Dual-layer network enforcement — most tools use either iptables OR a proxy. devbox uses both, closing the gap that either alone leaves open (processes ignoring proxy env vs. hardcoded IPs bypassing iptables).
Isolation depth — E2B and Firecracker use hardware virtualization (KVM), providing a fundamentally stronger boundary than Docker namespaces/cgroups. A container escape gives host access; a VM escape is orders of magnitude harder. gVisor sits in between as a potential drop-in upgrade.
Credential brokering — E2B's egressTransform injects Authorization headers at the proxy layer so secrets never enter the sandbox at all. Coder provisions per-workspace ephemeral credentials via Vault. devbox now uses a similar proxy-layer injection pattern (injector.py) for supported API providers, though GH_TOKEN remains in the agent environment for git credential helper compatibility.
Read-only root filesystem — production containers typically use read_only: true to prevent malware persistence. devbox now uses read_only: true with tmpfs mounts for writable paths and Oh My Zsh installed to /opt/oh-my-zsh on the read-only rootfs.
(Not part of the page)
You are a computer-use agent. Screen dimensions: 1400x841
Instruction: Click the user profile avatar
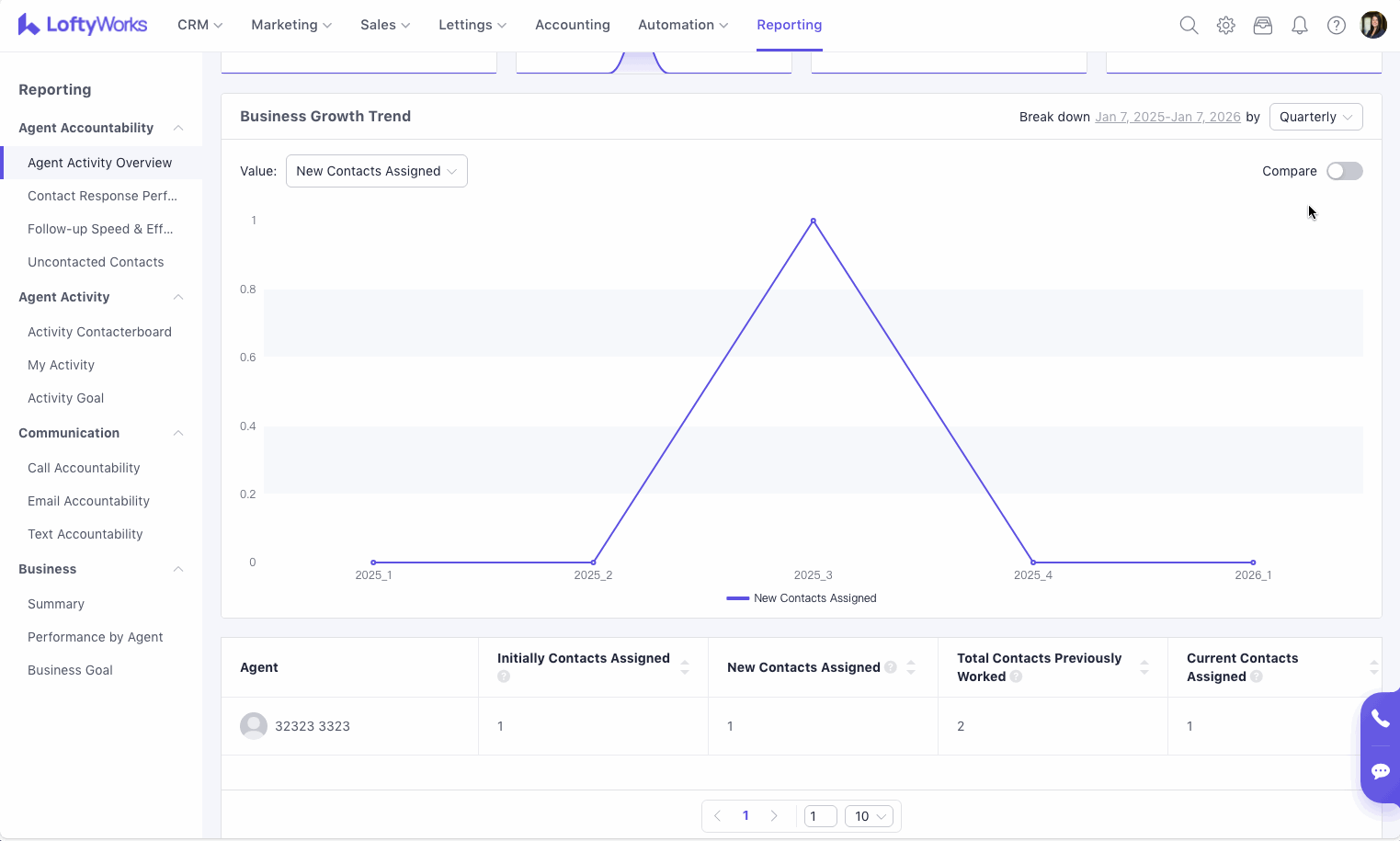pos(1372,25)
These are deliberate design choices, not oversights:
-
Docker over Firecracker — devbox is a single-user local tool. Docker is universally available; Firecracker requires KVM and custom orchestration. The threat model is "prevent accidental data exfiltration by AI agents," not "multi-tenant hostile workloads."
-
Proxy-layer credential injection with GH_TOKEN exception — API keys for model providers (Anthropic, OpenAI, Gemini, OpenRouter) are injected at the proxy layer via
injector.py— the agent receives phantom tokens.GH_TOKENis the exception: git credential helpers need it client-side, so it remains in the agent environment. Disable injection entirely withDEVBOX_CREDENTIAL_INJECTION=false. -
SQLite over encrypted storage — API logs contain request/response bodies (potentially sensitive). SQLite stores them in plaintext on the host. Encryption (SQLCipher) would add a dependency and key management complexity. For a single-user tool, host filesystem permissions (umask 077) are sufficient; the threat is agent exfiltration, not host compromise.